Balance is one of the fastest things to go as we age, and we really must use it or lose it. Lifting weights doesn't put you in the sort of positions that challenges your balance like bodyweight exercise does. Simple bodyweight exercises like single-leg standing, tandem walking or even Tai chi are the best examples of bodyweight exercises, which helps to maintain and improve balance by keeping your proprioception going, which means perception or awareness of the position and movement of your body.

Improve flexibility

It is a benefit that women will like the most. Many women want to do resistance exercises but fear that they will bulk up by lifting weights but with bodyweight training, they will gain both strength and flexibility without bulking up the mass. It helps to improve the tone of the muscle which means no flabby arms, no protruding belly, and a well-shaped butt which is what most of the women dream of after doing a good workout.

Pocket friendly

The membership cost of gyms ranges from 15k to 70k annually in a country like India which is a lot but with bodyweight training there is zero money that you need to spend.
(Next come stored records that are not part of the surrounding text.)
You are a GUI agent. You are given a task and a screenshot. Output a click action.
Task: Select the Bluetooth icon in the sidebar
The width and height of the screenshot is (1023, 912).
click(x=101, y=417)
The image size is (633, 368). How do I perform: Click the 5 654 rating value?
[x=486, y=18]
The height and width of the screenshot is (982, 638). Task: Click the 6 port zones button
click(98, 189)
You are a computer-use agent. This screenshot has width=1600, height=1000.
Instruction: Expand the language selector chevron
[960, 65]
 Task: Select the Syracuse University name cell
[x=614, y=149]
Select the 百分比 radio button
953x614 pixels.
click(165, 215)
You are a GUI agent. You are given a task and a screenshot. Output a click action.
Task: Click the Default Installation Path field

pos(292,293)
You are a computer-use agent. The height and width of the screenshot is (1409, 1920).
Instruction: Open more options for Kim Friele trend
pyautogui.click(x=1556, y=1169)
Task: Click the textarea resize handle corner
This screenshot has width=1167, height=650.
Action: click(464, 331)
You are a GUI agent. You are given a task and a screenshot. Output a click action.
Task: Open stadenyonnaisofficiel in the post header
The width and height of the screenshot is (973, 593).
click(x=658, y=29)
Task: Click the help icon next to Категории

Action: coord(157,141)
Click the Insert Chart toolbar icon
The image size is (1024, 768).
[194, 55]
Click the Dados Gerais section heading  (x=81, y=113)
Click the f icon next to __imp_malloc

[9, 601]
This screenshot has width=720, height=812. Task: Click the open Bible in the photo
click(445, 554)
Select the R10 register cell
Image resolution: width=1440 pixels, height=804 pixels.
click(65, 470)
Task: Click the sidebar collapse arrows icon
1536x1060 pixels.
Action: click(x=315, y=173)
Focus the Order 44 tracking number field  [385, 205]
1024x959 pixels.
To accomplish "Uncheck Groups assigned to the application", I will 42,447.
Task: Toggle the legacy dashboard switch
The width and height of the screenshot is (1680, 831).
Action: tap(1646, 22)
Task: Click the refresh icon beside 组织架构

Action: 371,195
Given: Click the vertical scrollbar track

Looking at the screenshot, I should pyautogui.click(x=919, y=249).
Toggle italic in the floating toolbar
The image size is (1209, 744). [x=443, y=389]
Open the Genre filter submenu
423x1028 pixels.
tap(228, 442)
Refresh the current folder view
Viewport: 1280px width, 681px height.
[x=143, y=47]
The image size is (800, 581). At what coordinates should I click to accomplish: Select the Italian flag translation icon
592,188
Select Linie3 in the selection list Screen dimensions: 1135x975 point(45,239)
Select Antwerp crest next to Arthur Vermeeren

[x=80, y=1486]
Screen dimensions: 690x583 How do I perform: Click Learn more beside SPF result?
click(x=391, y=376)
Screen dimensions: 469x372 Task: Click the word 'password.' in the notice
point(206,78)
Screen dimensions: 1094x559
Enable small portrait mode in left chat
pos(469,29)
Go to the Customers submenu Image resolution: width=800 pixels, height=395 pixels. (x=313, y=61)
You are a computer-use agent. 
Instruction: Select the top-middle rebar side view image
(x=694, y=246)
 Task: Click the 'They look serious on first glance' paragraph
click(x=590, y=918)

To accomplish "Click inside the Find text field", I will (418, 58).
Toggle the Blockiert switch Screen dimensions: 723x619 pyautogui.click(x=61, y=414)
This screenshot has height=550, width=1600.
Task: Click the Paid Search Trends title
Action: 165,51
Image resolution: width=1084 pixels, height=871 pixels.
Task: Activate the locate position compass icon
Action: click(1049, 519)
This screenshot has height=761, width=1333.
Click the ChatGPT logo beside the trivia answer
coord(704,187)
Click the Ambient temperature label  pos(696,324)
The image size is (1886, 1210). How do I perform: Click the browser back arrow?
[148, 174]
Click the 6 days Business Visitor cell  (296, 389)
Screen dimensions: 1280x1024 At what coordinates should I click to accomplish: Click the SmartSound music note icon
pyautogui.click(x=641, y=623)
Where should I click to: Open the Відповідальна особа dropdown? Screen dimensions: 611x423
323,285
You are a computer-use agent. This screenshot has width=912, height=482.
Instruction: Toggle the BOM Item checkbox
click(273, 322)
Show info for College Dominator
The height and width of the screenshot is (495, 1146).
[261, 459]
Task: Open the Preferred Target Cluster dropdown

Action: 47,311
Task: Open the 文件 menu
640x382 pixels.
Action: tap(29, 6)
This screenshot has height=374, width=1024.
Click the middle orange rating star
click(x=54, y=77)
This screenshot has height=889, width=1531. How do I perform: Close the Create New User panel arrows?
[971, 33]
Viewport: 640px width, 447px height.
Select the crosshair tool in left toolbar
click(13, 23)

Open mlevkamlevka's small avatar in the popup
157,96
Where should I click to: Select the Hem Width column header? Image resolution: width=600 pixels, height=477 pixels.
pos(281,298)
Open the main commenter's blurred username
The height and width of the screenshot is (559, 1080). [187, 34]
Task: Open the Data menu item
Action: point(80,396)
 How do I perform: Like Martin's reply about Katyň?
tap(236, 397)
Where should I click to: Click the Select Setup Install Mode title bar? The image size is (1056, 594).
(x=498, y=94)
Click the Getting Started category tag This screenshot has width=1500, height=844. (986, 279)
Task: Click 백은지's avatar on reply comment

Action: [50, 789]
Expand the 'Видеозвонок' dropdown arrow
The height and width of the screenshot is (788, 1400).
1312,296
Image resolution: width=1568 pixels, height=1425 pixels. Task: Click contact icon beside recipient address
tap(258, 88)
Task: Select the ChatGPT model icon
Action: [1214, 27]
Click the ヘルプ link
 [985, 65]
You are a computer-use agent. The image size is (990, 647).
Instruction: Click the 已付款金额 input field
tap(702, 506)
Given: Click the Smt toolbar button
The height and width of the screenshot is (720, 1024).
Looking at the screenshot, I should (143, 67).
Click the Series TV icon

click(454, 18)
Besides, nobody will tell you to buy useless supplements or any steroids which is a very common scene in the gyms.


Limitations of bodyweight training

Although I'm a huge advocate for bodyweight training, I'd be doing a disservice to you if I do not discuss some of its limitations.

Gains: Using bodyweight alone for the lower extremities cannot yield the same gains in size and strength that weight training can. To build muscle size, you need to overload a muscle in order to gain some mass which is difficult in bodyweight exercises as the programme results in fat loss which leads to loss of body weight although the lean muscle mass may increase.

Slow progression: The jump from four to five pull-ups can oftentimes feel like it is months away from achieving. These plateaus are common and can be frustrating for an exerciser. Also, the bodyweight of the person plays a big role in pull-ups. More your weight, the harder it is for you to increase your repetitions. Patience is definitely a virtue when it comes to bodyweight training. One has to keep positive and maintain a never-give-up attitude.

Hard to "isolate" a muscle/muscle group: Undoubtedly, there are many benefits to doing multi-joint exercises from a training standpoint. This may or may not be an issue for you, but from a rehab point of view, this can be problematic when working with someone who has an acute injury and wants isolated exercises to be performed. For example, if you want to train only biceps muscle without involving other musculature, it is really hard or next to impossible.

Last but not least, it is always good to get some expert advice without trying to do everything on your own from the get-go. If you cannot participate in some exercise sessions with a fitness trainer personally, at least initially, there are plenty of fitness gurus online who will give you demos and conduct group or one-to-one sessions online for a fee or even for free. There are also many YouTube tutorials and CDs you can watch for some great tips on this satisfying new way to exercise, without much damage to your pocket or to your muscles.